Problem — Copy everything from the line containing "The width and" down to the line containing "click(x=185, y=47)", swapping "green" for "blue" and keeping all else the same. Leave the pictures out of your answer.
++++ Items
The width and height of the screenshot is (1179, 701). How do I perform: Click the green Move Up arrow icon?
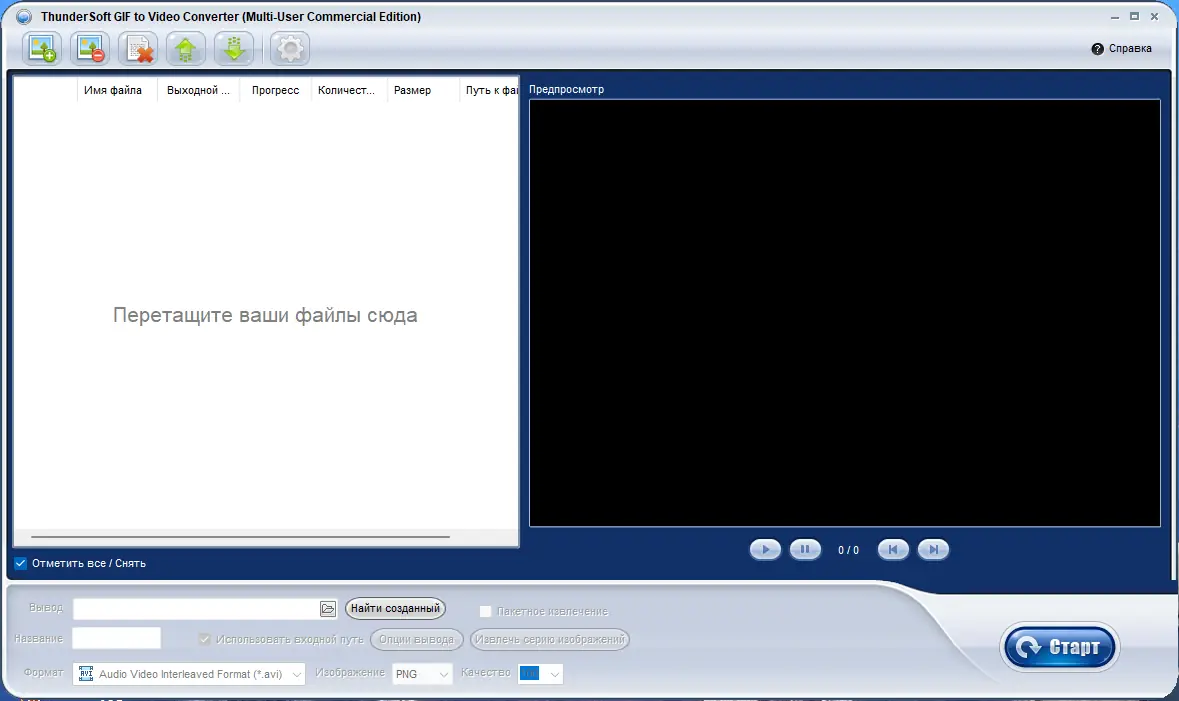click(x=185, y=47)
++++++++
++++ Items
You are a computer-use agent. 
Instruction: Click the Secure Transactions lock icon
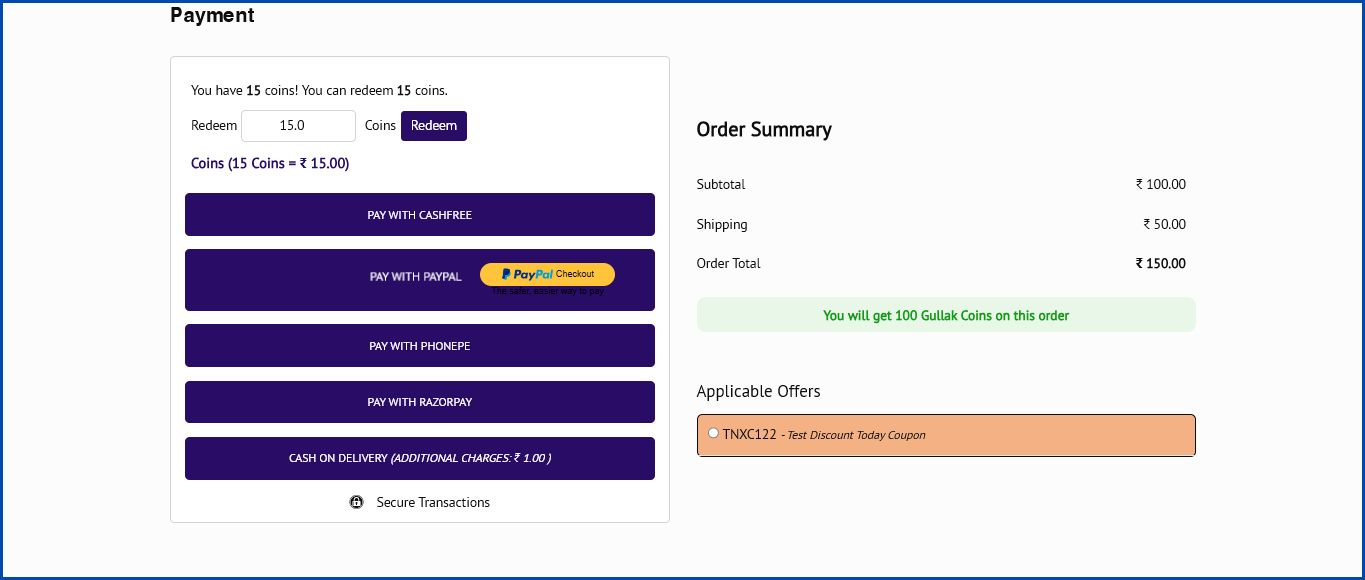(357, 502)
++++++++
Task answer —
The width and height of the screenshot is (1179, 701). How do I perform: Click the blue Move Up arrow icon?
click(x=185, y=47)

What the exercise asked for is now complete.